The new hybrid affinities don’t just add more types, he said. You’ll still need to pursue one affinity or another to the end if you want that type of victory. These just reward you for combining them at points along the way.
“They’re more ways to augment, or twist, or otherwise personalize your game along a dominant affinity,” he said. “So they’re expressed as player unique abilities, they’re expressed in the balance of victory points and the victory conditions themselves but most especially expressed as unique military units and unit upgrades for the standard units. ”
They also look pretty “wild and strange,” he said. They tried to find hybrid units that weren’t just blends of the parent affinities, but things that truly added a different flavor. So biometallurgy, for example, and other things that you used to only find in the spider-like web of tech progress the game would allow you to progress down.
“As a result, not only do they look crazy, but they have wild abilities,” McDonough said. “They’re strange new units that let you do things that you couldn’t do in Civ in the past.
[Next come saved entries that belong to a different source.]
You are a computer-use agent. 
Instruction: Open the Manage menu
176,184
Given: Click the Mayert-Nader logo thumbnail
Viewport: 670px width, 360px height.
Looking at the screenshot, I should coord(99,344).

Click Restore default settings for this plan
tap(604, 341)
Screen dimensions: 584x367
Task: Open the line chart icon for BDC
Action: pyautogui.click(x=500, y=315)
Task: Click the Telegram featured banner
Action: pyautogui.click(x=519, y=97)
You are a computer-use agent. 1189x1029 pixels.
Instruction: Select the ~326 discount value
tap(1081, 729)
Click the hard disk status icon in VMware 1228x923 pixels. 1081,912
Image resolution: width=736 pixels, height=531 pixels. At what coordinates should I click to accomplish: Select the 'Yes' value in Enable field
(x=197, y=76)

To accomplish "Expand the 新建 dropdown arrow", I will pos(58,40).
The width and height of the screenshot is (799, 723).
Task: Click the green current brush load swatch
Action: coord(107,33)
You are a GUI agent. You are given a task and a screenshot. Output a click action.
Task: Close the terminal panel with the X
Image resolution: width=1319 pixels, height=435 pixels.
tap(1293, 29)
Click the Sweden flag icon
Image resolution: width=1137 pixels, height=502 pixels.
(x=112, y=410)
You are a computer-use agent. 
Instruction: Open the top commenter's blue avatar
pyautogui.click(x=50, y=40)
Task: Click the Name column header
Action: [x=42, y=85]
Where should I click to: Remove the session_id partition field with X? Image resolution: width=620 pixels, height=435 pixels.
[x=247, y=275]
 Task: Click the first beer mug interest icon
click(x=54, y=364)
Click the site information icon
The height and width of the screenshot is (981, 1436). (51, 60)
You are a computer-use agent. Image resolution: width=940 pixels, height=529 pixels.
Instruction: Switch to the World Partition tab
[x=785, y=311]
It can really twist the way you think about how an army should play.”
Frederiksen said they expect the changes to diplomacy and hybrid affinities to help players tell a more complex story about their civilizations and what’s important to them.
You can also affect your civilization with the new artifact system, which rewards you for scouring the landscape, finding nifty items, and combining them in the right ways.
“They can almost end up being like wonders, where you’re the only one on the planet who found this particular group, so you get benefits nobody else can get,” McDonough said. “It’s dependent on what you manage to find, so every game is different.”
That’s the aim of the whole expansion, the developers said.